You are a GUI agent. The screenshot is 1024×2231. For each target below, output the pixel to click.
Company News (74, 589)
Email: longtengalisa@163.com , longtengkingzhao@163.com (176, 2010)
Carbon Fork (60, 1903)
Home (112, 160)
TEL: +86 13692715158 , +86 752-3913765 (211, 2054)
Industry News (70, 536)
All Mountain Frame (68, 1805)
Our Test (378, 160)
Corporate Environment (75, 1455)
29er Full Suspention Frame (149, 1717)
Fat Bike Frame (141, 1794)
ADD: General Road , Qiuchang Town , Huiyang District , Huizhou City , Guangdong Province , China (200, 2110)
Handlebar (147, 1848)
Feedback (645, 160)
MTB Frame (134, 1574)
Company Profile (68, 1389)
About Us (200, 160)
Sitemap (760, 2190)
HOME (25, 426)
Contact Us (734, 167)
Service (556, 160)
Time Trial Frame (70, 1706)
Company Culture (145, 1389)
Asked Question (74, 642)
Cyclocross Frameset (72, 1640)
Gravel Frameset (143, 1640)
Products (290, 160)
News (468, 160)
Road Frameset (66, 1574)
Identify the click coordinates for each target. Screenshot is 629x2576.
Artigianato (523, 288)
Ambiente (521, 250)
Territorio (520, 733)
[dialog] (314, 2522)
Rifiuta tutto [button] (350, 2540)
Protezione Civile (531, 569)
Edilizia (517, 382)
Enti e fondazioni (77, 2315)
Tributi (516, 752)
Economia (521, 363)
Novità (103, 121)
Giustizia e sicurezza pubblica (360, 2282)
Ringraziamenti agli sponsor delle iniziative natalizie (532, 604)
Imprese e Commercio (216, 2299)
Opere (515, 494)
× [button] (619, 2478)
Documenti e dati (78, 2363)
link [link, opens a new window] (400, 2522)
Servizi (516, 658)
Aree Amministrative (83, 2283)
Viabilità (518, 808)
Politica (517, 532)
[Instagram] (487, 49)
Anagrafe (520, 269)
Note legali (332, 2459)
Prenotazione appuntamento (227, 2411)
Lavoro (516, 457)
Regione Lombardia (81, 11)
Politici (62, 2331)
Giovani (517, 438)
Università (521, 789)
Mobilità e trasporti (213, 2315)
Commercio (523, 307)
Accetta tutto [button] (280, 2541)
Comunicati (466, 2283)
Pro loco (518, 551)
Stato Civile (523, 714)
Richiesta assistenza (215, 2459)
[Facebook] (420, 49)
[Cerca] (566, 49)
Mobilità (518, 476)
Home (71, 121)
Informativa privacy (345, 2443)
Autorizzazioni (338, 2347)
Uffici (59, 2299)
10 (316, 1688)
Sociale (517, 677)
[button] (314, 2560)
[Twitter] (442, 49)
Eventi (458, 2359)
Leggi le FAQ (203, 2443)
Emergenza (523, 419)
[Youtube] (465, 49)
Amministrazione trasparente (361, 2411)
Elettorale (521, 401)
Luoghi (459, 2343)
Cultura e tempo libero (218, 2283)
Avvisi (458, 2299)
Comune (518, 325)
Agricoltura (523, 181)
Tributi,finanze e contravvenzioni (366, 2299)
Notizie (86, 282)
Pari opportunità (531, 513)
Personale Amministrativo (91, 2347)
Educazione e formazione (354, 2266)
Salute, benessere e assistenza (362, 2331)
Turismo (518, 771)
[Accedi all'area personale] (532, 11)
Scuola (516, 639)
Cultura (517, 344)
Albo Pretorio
* * *
● **INSTRUCTIONS TO FOLLOW**: Rewrite every line from the one containing "Contact Us (734, 167)" down to the one containing "Stato Civile (523, 714)", both included, with the requests kept unchanged. Scale each coordinate in the answers by 0.9 and round to whole numbers, with halves rounded up.

● **FULL OUTPUT**:
Contact Us (661, 150)
Service (500, 144)
Time Trial Frame (63, 1535)
Company Culture (131, 1250)
Asked Question (67, 578)
Cyclocross Frameset (65, 1476)
Gravel Frameset (129, 1476)
Products (261, 144)
News (421, 144)
Road Frameset (59, 1417)
Identify the click coordinates for each target. Screenshot is 629x2576.
Artigianato (471, 259)
Ambiente (469, 225)
Territorio (468, 660)
[dialog] (283, 2270)
Rifiuta tutto [button] (315, 2286)
Protezione Civile (478, 512)
Edilizia (465, 344)
Enti e fondazioni (69, 2084)
Tributi (464, 677)
Economia (469, 327)
Novità (93, 109)
Giustizia e sicurezza pubblica (324, 2054)
Ringraziamenti agli sponsor delle iniziative natalizie (479, 544)
Imprese e Commercio (194, 2069)
Opere (464, 445)
× [button] (557, 2230)
Documenti e dati (70, 2127)
link [link, opens a new window] (360, 2270)
Servizi (464, 592)
Aree Amministrative (75, 2055)
Viabilità (466, 727)
Politica (465, 479)
[Instagram] (438, 44)
Anagrafe (468, 242)
Note legali (299, 2213)
Prenotazione appuntamento (204, 2170)
Lavoro (464, 411)
Regione Lombardia (73, 10)
Politici (56, 2098)
Giovani (465, 394)
Università (469, 710)
Mobilità e trasporti (192, 2084)
Commercio (471, 276)
Accetta tutto [button] (252, 2287)
Comunicati (419, 2055)
Pro loco (466, 496)
Stato Civile (471, 643)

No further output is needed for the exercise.